I have been and remain strongly opposed to stock option expensing. The cost of options is borne by existing shareholders, not the company itself. The company and its owners are separate entities and should not be conflated.
I also believe that sophisticated investors will not be impacted by the expensing requirement, because they will be able to simply back out the bogus expense as they evaluate a company. (Many of the arguments of the anti-expensing crowd, such as that investors or industries would be hurt, are embarrassingly bad.)
FASB has decided that options should be expensed, but it has not specified the method by which to expense them. This is very poor. All the expensing methods have problems, which is admitted even by expensing proponents.
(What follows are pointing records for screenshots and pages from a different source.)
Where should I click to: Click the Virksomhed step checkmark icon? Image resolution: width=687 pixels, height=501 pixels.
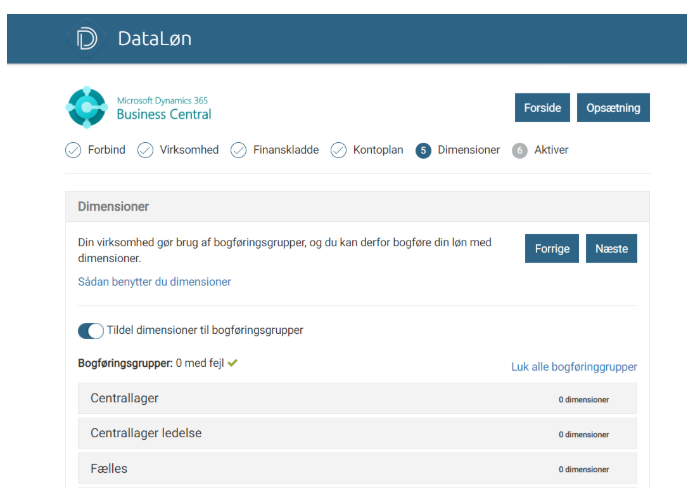[145, 150]
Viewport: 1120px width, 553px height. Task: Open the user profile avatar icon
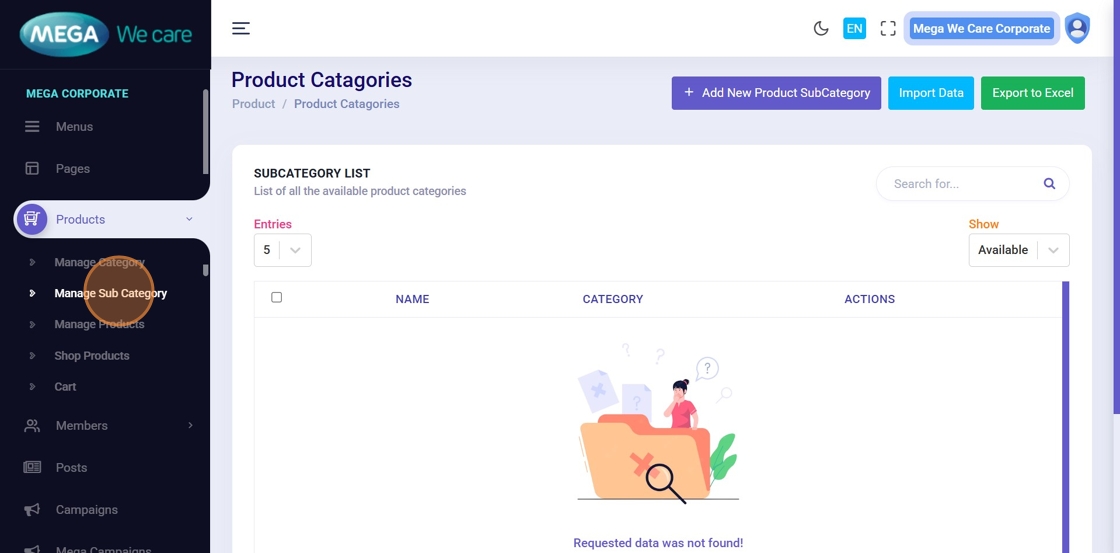(x=1077, y=28)

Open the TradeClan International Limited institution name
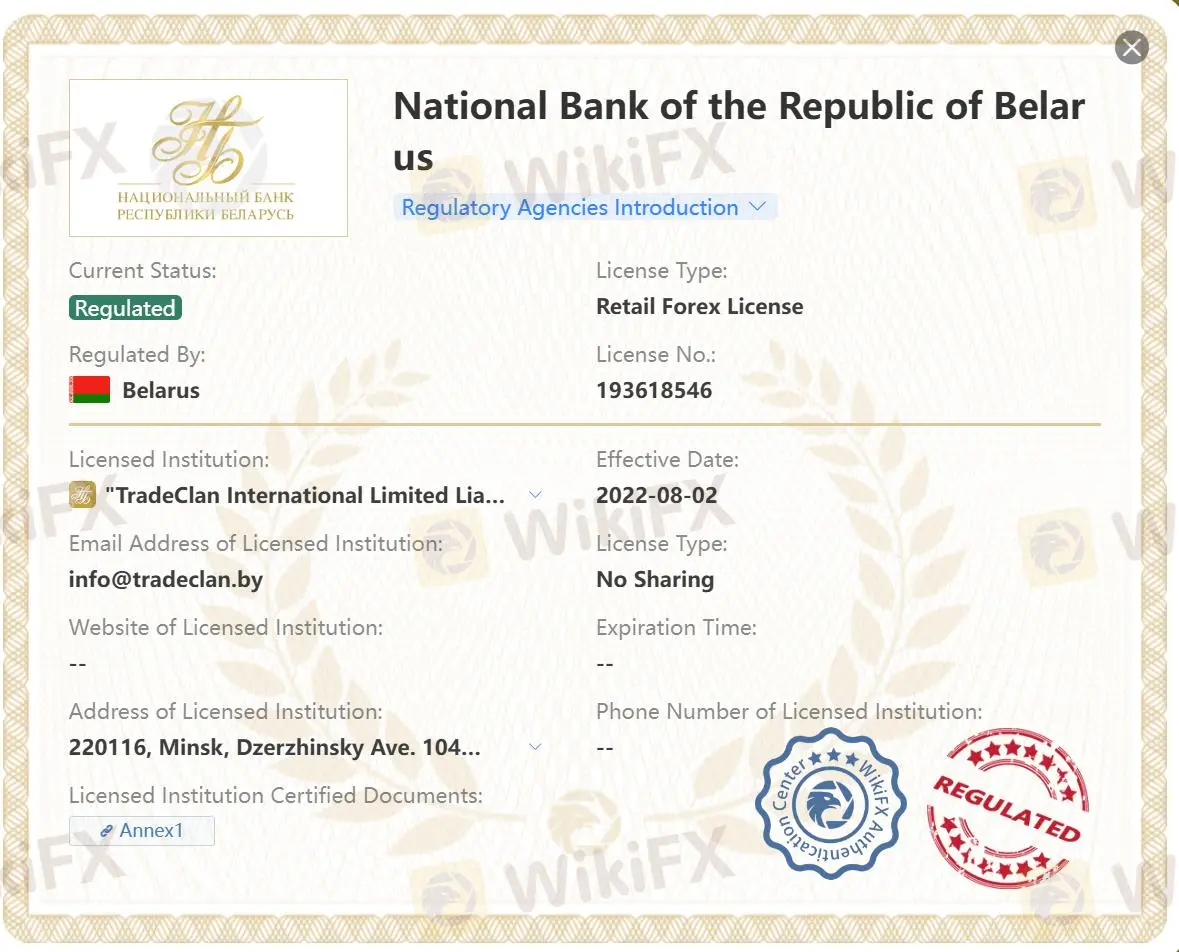tap(311, 496)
Companies will have to choose among bad alternatives. Worse, Sarbanes-Oxley (among the worst laws Bush signed into law) requires that CEOs and CFOs certify the accuracy of financial reports and makes them personally criminally liable for inaccuracies. If they believe, as I do, that expensing is bad accounting, they're in a Catch-22: If they sign it, they're lying — but if they don't sign it, they're breaking the law. That isn't right.
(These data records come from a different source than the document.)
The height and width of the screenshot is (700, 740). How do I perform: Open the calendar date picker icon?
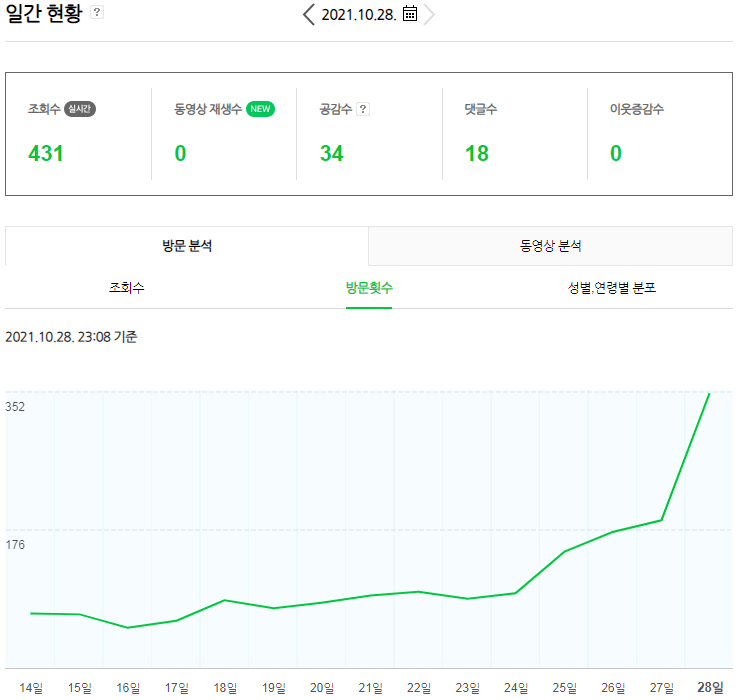click(410, 14)
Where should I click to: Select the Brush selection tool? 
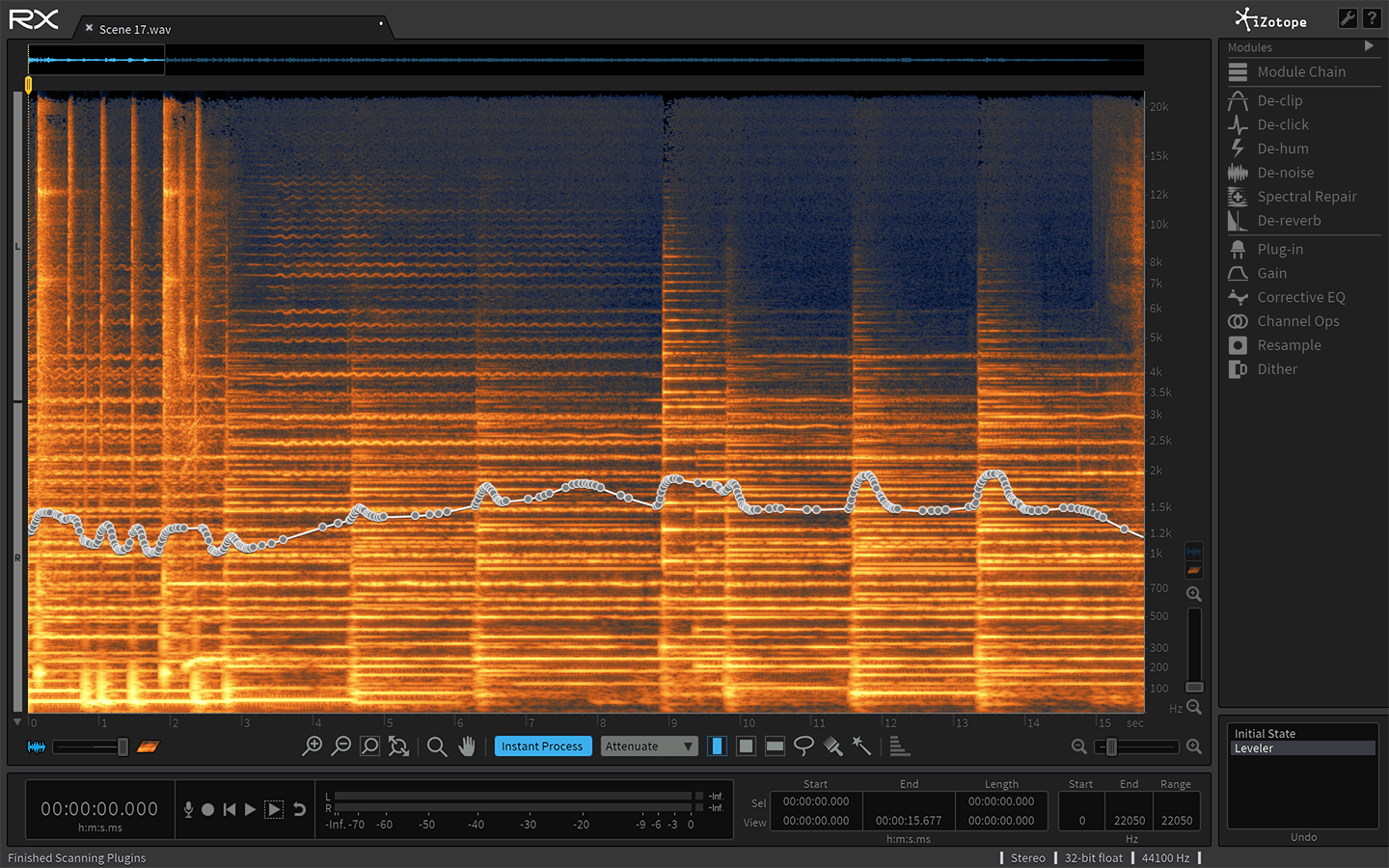click(833, 746)
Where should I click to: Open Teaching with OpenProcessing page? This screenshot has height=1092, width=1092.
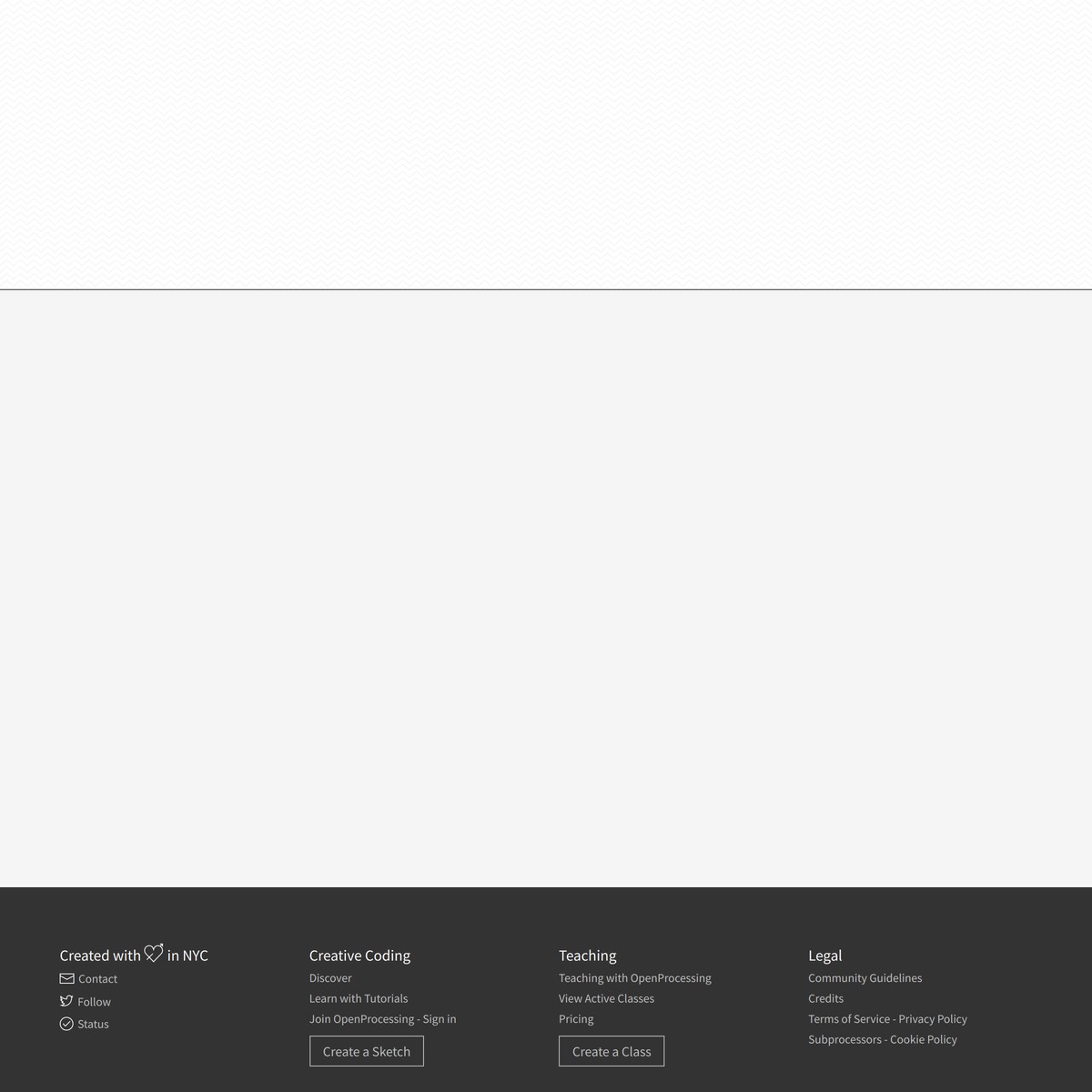point(635,978)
(No nitpicking; yes, I'm assuming that the SEC will make FASB's recommendation a requirement, although that hasn't happened yet.)
If I was a CFO, and I had to expense options, here's how I'd do it. (This draws from the last of my earlier links.) I would expense options at the time they are exercised, not at the time they are granted, and I would do it by inventing two sham transactions: First, a cash payment to the employee for the spot price minus the strike price of the options. Second, the purchase by the employee of newly-issued shares for the full spot price. The result will be a cash expense ($spot-$strike) on the earnings statement and an increase in the company's assets ($spot) on the balance sheet. I regard the cash expense as entirely fake, and the portion of the asset increase beyond the strike price as also fake.
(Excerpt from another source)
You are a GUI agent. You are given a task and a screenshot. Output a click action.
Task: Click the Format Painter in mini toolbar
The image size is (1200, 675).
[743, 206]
In the end, that would recreate the actual effect of exercised stock options: stock dilution to existing shareholders and an increase in the company's assets ($strike) … and the sham expense and sham asset increase, both equal to ($spot-$strike).
Yes, it's lying. But that's what FASB wants.
When I proofread this, I found and fixed a serious error. Take my expensing method with a grain of salt, I haven't spent much time thinking about it yet.